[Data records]

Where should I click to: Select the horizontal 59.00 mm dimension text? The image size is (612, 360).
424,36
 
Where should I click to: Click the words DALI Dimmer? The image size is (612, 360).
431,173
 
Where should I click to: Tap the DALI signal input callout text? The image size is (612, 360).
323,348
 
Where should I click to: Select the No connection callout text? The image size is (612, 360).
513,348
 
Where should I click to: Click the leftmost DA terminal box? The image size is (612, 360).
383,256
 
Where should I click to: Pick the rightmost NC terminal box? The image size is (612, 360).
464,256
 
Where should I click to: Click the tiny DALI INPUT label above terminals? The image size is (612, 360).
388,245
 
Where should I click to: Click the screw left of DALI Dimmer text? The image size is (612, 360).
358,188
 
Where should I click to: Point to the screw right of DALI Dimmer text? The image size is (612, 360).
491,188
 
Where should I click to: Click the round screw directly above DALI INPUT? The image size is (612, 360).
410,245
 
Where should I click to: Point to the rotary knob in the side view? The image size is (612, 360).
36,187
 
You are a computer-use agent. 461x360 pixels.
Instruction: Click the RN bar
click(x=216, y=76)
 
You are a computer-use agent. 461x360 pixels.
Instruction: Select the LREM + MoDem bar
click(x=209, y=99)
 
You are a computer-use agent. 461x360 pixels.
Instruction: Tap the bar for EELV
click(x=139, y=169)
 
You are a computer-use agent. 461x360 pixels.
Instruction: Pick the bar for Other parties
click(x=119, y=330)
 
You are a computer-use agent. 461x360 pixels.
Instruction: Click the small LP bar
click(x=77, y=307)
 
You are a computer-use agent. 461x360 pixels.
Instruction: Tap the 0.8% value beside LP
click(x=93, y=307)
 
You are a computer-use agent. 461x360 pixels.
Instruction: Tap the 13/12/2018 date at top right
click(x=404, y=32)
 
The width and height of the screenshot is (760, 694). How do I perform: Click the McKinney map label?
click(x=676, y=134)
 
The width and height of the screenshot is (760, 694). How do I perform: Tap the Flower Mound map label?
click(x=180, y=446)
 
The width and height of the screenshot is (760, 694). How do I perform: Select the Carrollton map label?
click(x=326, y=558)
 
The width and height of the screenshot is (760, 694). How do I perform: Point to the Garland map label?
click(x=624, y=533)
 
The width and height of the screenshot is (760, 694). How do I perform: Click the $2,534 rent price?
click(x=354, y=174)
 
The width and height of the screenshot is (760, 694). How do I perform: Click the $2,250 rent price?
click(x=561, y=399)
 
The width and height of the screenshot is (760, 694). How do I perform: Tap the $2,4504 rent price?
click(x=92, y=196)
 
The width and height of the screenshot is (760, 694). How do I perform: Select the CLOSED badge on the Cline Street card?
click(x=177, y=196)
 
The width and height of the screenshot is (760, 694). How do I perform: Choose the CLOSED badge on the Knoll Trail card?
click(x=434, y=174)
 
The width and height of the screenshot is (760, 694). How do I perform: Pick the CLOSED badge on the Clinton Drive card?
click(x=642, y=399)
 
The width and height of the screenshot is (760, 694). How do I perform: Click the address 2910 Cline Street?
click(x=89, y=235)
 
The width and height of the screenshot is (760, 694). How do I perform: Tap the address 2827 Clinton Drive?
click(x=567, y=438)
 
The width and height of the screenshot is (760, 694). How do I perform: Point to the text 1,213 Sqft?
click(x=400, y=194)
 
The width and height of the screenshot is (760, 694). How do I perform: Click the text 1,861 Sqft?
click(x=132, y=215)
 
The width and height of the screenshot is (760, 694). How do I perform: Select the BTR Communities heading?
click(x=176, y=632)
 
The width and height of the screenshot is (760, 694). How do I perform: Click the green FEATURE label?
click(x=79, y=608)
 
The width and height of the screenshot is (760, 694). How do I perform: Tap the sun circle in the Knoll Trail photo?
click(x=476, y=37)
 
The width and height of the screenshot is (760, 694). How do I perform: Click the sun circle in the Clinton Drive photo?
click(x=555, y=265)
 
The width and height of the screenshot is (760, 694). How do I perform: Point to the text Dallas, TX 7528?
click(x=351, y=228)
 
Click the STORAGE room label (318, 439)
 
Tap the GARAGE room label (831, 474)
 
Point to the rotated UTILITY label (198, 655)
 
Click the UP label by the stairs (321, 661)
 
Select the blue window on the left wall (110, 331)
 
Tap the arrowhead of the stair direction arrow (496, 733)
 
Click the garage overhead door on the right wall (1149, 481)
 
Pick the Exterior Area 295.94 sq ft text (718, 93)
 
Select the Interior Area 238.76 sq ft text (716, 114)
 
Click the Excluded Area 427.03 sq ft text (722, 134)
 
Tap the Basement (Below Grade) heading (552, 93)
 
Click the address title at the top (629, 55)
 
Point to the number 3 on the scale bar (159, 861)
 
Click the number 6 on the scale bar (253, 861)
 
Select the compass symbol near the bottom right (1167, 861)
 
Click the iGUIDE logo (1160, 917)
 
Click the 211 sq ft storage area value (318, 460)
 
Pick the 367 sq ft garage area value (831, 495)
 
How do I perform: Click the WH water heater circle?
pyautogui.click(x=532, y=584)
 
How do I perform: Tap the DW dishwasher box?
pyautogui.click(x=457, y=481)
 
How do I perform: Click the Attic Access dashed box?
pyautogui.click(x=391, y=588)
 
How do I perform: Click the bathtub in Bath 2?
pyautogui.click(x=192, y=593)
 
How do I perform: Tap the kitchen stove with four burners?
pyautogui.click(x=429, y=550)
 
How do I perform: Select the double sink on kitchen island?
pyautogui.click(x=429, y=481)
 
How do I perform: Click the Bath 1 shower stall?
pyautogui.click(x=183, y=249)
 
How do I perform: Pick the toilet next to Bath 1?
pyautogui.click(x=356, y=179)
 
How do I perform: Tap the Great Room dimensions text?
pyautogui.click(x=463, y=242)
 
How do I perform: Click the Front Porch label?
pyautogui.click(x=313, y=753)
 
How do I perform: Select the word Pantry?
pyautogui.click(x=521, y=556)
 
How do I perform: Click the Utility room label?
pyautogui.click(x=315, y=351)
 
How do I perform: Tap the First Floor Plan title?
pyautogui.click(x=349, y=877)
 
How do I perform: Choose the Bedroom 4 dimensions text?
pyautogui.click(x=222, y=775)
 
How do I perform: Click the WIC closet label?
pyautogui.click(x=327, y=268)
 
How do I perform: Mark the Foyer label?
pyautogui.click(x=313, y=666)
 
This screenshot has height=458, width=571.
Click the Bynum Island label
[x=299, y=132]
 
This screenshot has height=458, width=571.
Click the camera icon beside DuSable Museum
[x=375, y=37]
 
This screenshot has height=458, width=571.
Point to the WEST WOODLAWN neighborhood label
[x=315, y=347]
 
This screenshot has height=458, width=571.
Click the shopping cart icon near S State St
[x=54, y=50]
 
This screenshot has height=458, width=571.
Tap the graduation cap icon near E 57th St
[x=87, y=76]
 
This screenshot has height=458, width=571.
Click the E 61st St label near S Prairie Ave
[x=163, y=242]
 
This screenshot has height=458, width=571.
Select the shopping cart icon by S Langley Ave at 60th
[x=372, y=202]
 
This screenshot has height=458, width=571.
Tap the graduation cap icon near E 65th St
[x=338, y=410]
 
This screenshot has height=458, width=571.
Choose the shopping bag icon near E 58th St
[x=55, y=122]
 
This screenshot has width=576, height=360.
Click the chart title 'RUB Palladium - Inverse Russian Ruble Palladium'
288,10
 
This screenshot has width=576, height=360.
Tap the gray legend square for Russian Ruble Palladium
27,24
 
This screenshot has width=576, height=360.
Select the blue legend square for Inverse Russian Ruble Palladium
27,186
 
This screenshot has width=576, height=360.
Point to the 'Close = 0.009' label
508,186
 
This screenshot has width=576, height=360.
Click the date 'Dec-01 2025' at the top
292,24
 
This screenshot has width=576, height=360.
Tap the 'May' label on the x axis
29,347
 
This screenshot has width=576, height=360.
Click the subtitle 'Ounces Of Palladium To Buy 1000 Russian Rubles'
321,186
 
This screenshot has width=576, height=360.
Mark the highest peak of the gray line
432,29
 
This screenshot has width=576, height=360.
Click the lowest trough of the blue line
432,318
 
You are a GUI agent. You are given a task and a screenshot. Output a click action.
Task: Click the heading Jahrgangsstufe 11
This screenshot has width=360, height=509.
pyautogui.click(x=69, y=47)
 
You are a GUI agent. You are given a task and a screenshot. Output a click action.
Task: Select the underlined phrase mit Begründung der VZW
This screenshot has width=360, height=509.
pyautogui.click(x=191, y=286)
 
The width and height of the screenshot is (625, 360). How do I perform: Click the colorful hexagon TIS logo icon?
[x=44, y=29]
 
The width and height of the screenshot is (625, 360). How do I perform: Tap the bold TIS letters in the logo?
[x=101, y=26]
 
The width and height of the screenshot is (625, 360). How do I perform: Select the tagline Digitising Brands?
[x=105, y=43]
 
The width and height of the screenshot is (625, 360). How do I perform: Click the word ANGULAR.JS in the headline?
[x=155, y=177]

Task instructions » Count the lines in the entries above that contain the string "DALI", treating uppercase and lowercase as different. Reply with the number alone.

Answer to the task » 6